Observar a ansiedade parece simples, mas para muitas pessoas é difícil. Quando o corpo acelera, a mente dispara e o medo aparece, a vontade natural é fugir da experiência. A pessoa quer parar de sentir, parar de pensar, parar de tremer, parar de respirar estranho, parar de imaginar o pior. Em vez de observar, tenta controlar tudo rapidamente.

Isso é compreensível. Ninguém gosta de sentir ansiedade. Mas existe uma diferença importante entre observar e vigiar. Observar ajuda a entender. Vigiar aumenta o medo.

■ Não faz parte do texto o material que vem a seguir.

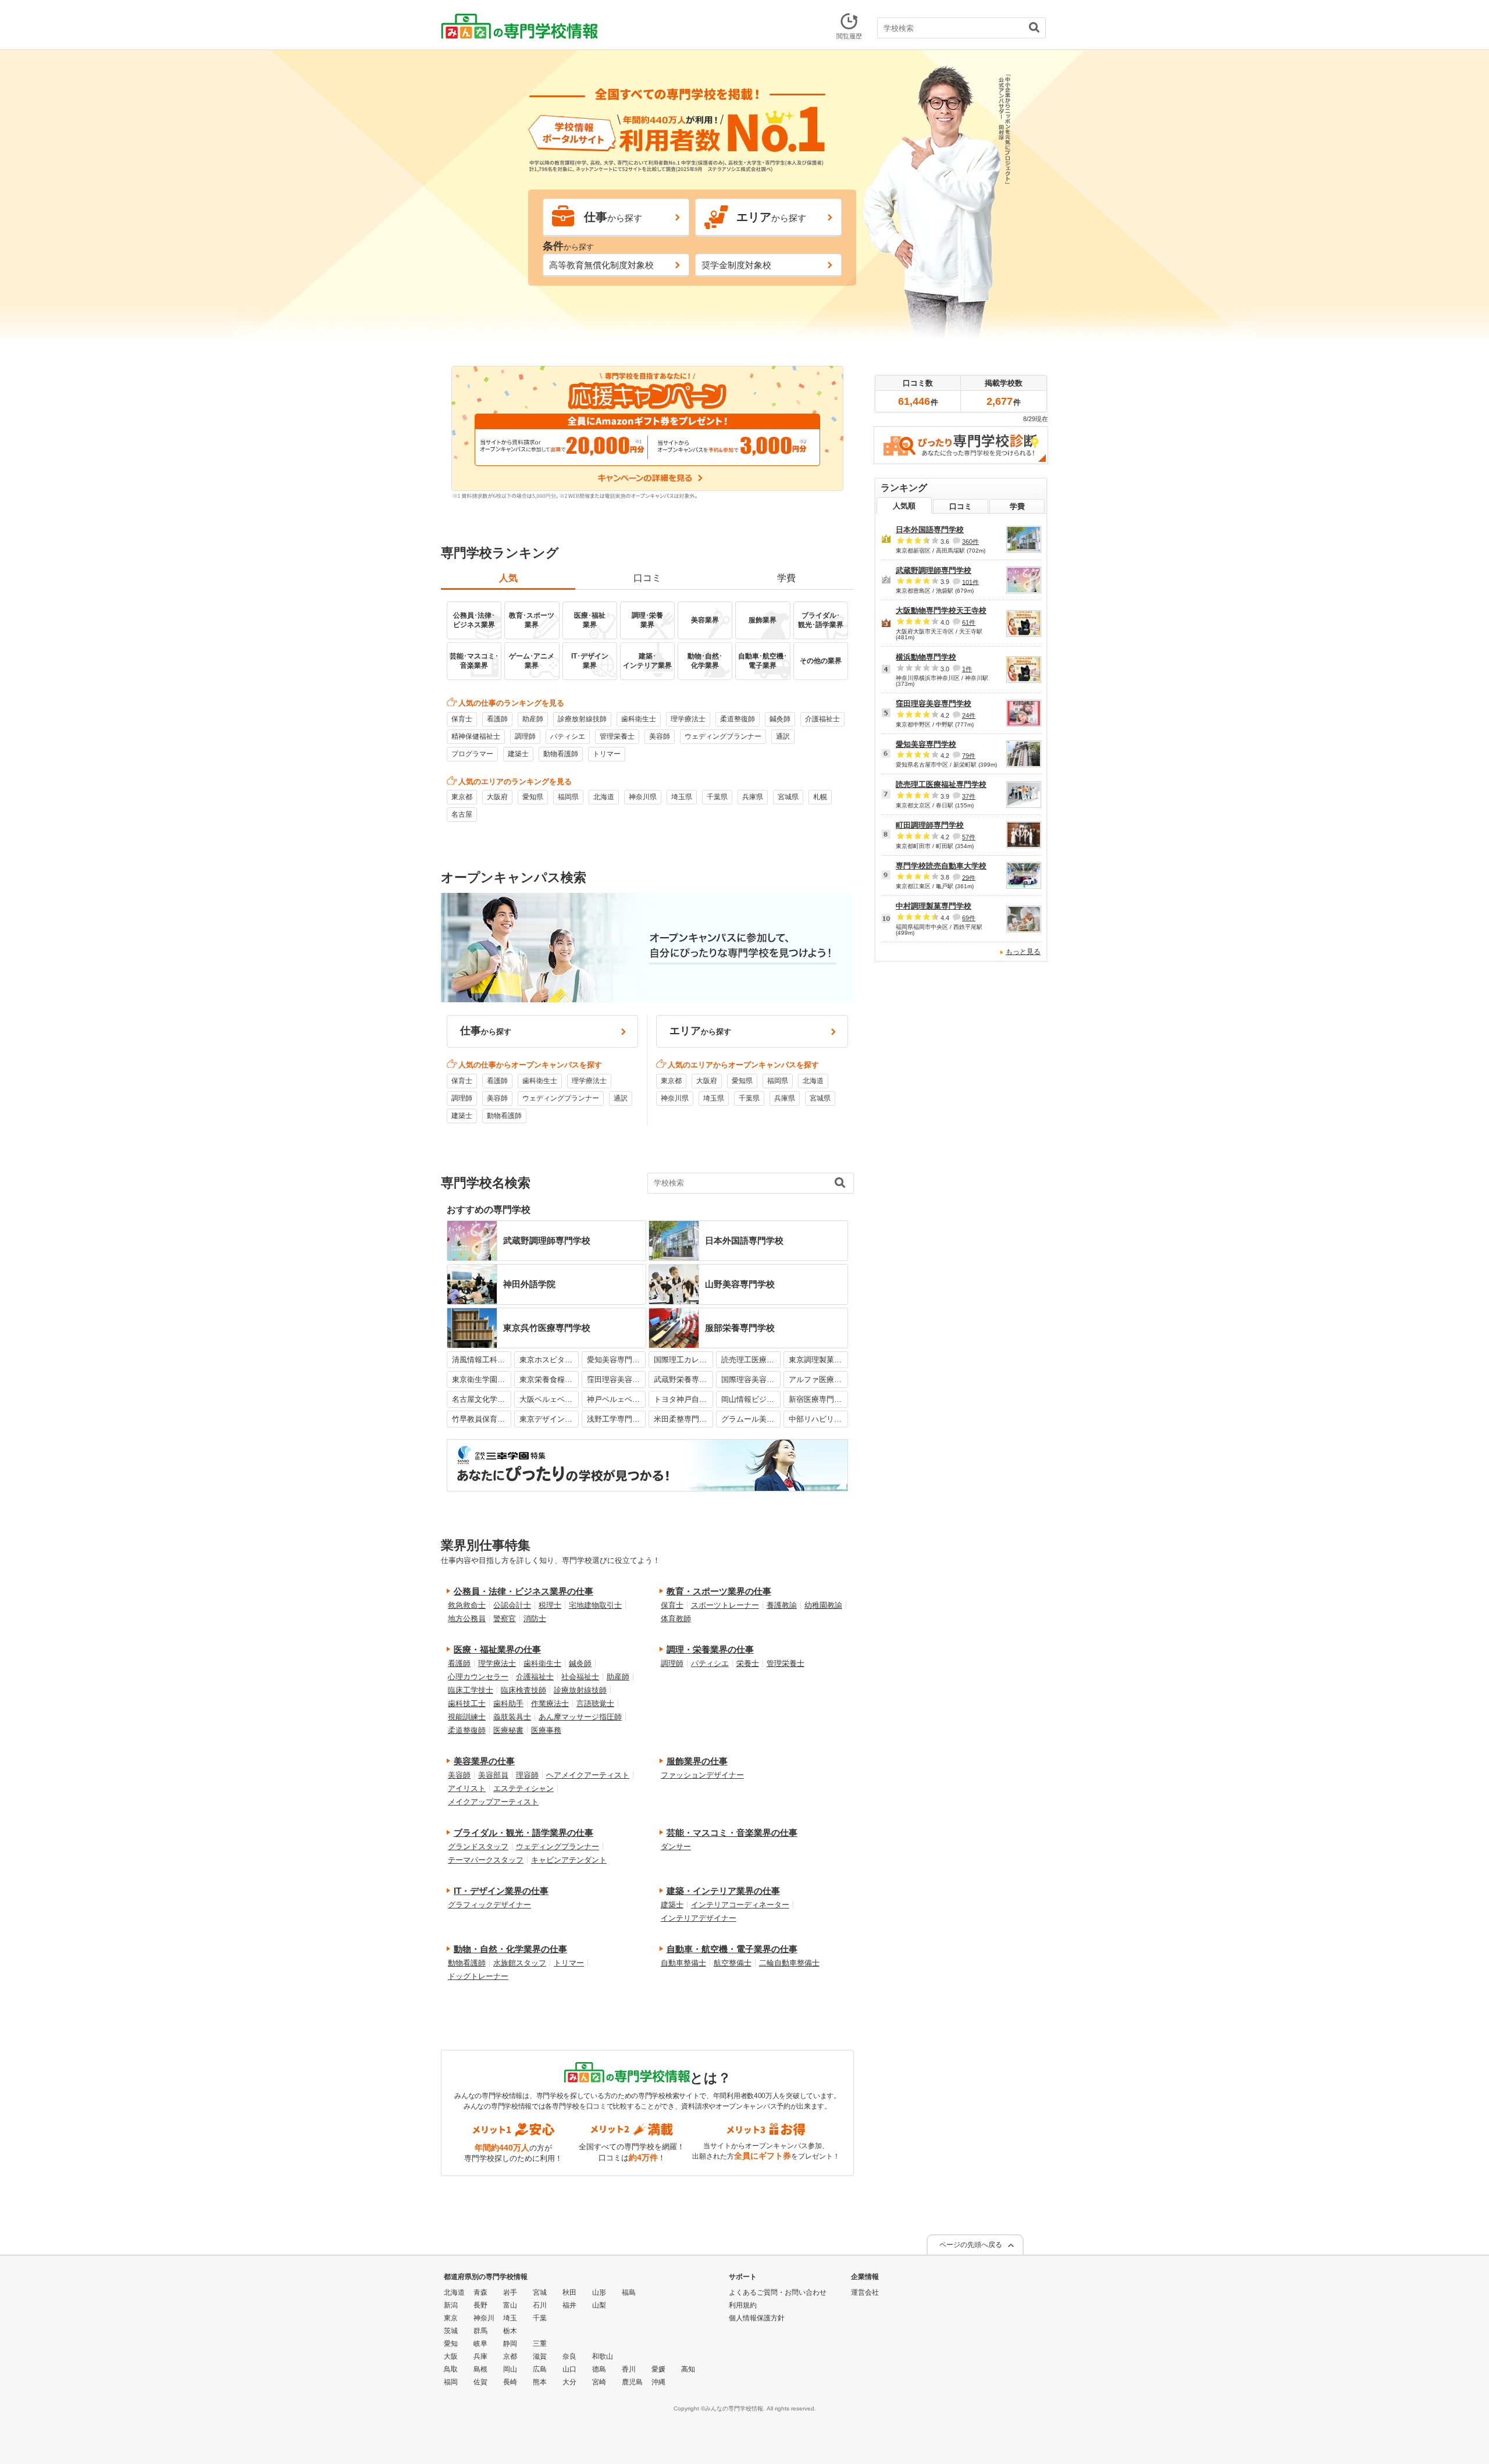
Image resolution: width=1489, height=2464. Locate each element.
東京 (451, 2318)
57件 (968, 837)
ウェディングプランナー (723, 736)
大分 (569, 2381)
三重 (540, 2343)
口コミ (647, 578)
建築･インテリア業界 (647, 661)
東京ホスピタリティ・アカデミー (549, 1359)
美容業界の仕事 (484, 1761)
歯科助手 (508, 1703)
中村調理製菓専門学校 (933, 906)
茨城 (451, 2330)
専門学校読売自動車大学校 (941, 865)
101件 (970, 581)
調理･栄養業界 (647, 620)
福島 (629, 2292)
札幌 (820, 797)
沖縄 (658, 2381)
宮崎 (599, 2381)
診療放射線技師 (582, 719)
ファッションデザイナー (702, 1775)
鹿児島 (632, 2381)
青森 (480, 2292)
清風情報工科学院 (481, 1359)
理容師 (527, 1775)
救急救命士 (467, 1605)
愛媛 (658, 2369)
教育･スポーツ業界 (531, 620)
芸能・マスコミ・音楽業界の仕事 (732, 1833)
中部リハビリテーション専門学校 (818, 1419)
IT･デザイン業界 (589, 661)
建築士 (518, 754)
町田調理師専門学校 (930, 825)
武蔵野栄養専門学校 (683, 1379)
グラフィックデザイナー (489, 1904)
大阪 (451, 2356)
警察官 (504, 1618)
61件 (968, 622)
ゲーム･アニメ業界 (531, 661)
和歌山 (602, 2356)
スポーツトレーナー (725, 1605)
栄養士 (747, 1663)
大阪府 (497, 797)
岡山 (510, 2369)
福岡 (451, 2381)
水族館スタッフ (519, 1963)
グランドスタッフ (478, 1846)
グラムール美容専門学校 (751, 1419)
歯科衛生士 (638, 719)
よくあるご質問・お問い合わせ (778, 2292)
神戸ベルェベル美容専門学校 (616, 1399)
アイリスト (467, 1788)
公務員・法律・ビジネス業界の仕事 (523, 1591)
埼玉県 (681, 797)
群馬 (480, 2330)
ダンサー (676, 1846)
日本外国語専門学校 (930, 529)
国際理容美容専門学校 (751, 1379)
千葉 (540, 2318)
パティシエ (567, 736)
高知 (688, 2369)
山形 (599, 2292)
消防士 (534, 1618)
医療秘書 (508, 1730)
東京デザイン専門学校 (549, 1419)
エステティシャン (523, 1788)
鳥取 (451, 2369)
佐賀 (480, 2381)
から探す (613, 217)
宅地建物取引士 (595, 1605)
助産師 (532, 719)
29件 (968, 877)
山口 (569, 2369)
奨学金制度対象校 (736, 265)
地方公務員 (467, 1618)
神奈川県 (643, 797)
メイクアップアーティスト (493, 1801)
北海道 (603, 797)
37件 (968, 796)
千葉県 (717, 797)
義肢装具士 (512, 1716)
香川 (629, 2369)
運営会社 (865, 2292)
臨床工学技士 (470, 1690)
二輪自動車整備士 (789, 1963)
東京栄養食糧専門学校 (549, 1379)
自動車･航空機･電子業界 (762, 661)
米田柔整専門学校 (683, 1419)
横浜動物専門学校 (926, 657)
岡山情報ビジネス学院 (751, 1399)
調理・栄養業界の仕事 (710, 1649)
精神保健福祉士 (475, 736)
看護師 (497, 719)
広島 (540, 2369)
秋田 (569, 2292)
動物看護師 (560, 754)
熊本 (540, 2381)
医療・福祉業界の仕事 (497, 1649)
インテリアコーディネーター (740, 1904)
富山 (510, 2305)
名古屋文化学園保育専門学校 (481, 1399)
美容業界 (705, 620)
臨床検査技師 (523, 1690)
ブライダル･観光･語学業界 (820, 620)
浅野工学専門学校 (616, 1419)
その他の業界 (821, 661)
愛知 (451, 2343)
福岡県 (568, 797)
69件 (968, 917)
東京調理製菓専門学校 (818, 1359)
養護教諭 (782, 1605)
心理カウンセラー (478, 1676)
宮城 (540, 2292)
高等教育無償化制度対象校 (601, 265)
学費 (786, 578)
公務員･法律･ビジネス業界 (474, 620)
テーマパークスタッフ (485, 1860)
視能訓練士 (467, 1716)
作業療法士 (550, 1703)
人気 (508, 578)
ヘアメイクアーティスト (587, 1775)
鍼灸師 (780, 719)
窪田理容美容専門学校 (616, 1379)
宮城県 (788, 797)
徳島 (599, 2369)
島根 (480, 2369)
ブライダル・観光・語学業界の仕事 (523, 1833)
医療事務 (546, 1730)
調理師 (525, 736)
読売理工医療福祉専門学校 (751, 1359)
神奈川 (483, 2318)
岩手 (510, 2292)
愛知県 (532, 797)
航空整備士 (732, 1963)
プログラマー (472, 754)
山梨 (599, 2305)
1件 (967, 668)
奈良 (569, 2356)
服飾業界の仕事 (697, 1761)
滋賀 (540, 2356)
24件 (968, 715)
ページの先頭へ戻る (970, 2245)
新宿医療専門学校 (818, 1399)
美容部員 (493, 1775)
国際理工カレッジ (683, 1359)
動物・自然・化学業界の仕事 (510, 1949)
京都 (510, 2356)
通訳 (783, 736)
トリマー (607, 754)
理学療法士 (688, 719)
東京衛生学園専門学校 (481, 1379)
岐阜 (480, 2343)
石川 (540, 2305)
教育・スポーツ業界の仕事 (719, 1591)
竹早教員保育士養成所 (481, 1419)
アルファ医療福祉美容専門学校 (818, 1379)
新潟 (451, 2305)
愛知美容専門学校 (616, 1359)
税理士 (550, 1605)
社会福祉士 (580, 1676)
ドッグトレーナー (478, 1976)
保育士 (461, 719)
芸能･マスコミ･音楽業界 (474, 661)
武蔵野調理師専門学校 (933, 570)
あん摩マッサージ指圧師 (580, 1716)
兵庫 (480, 2356)
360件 (970, 541)
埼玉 (510, 2318)
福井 (569, 2305)
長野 (480, 2305)
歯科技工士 (467, 1703)
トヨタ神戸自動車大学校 (683, 1399)
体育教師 (676, 1618)
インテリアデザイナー (698, 1918)
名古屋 (461, 814)
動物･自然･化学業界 (704, 661)
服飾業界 (762, 620)
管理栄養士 (617, 736)
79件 (968, 755)
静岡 (510, 2343)
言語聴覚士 (595, 1703)
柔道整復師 (737, 719)
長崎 (510, 2381)
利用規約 (743, 2305)
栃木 (510, 2330)
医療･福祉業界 (589, 620)
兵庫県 (752, 797)
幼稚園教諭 (823, 1605)
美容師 (659, 736)
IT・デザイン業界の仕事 (501, 1891)
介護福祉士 (822, 719)
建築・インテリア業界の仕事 (723, 1891)
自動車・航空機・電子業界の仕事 (732, 1949)
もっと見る (1023, 952)
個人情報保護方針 (757, 2318)
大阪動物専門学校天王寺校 (941, 610)
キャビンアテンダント (569, 1860)
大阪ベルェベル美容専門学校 (549, 1399)
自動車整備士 (683, 1963)
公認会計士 (512, 1605)
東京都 (461, 797)
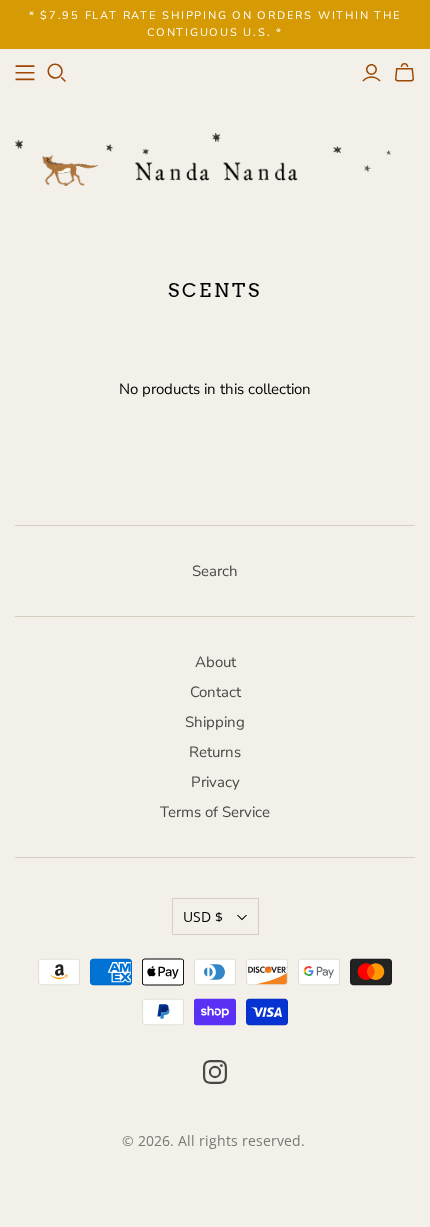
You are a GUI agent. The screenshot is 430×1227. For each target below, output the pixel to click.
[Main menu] (25, 73)
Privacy (215, 782)
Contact (215, 692)
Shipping (215, 722)
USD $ (203, 916)
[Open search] (57, 73)
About (215, 662)
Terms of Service (215, 812)
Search (215, 571)
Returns (215, 752)
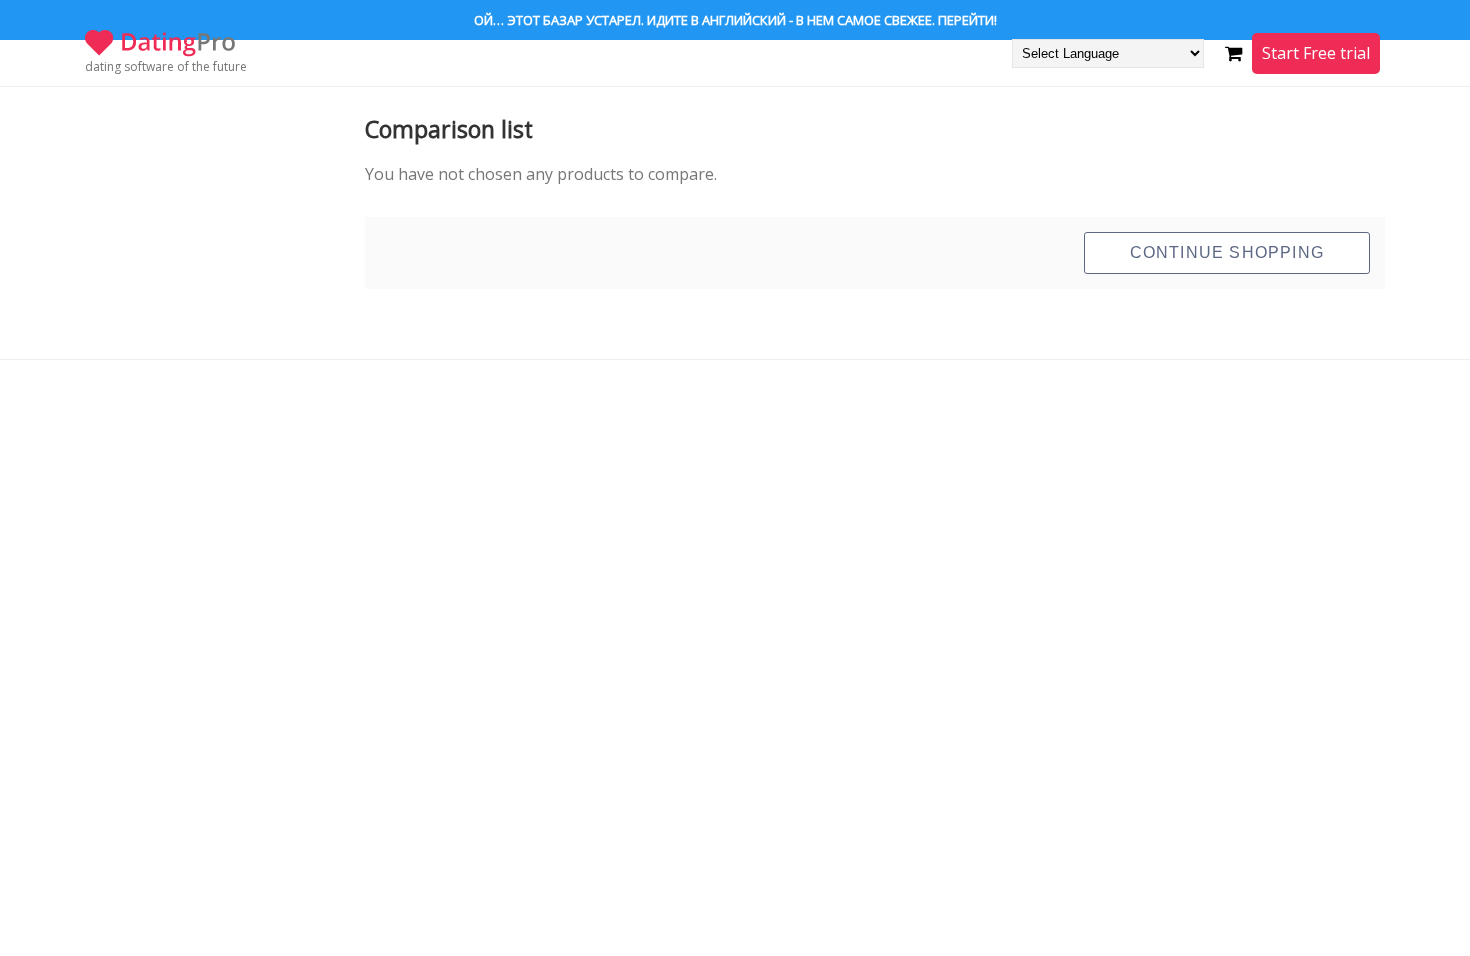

Observar é olhar para a experiência com curiosidade: “O que está acontecendo comigo agora?”. Vigiar é olhar com ameaça: “Será que está piorando? Será que vou perder o controle? Será que isso é perigoso?”. A primeira postura amplia clareza. A segunda alimenta o alarme.

Clark e Beck explicam que o acompanhamento dos pensamentos e sintomas ansiosos é uma habilidade importante na terapia cognitiva. Eles destacam que a pessoa precisa aprender a identificar pensamentos automáticos relacionados à ameaça para que depois consiga trabalhar suas interpretações de perigo, probabilidade e gravidade .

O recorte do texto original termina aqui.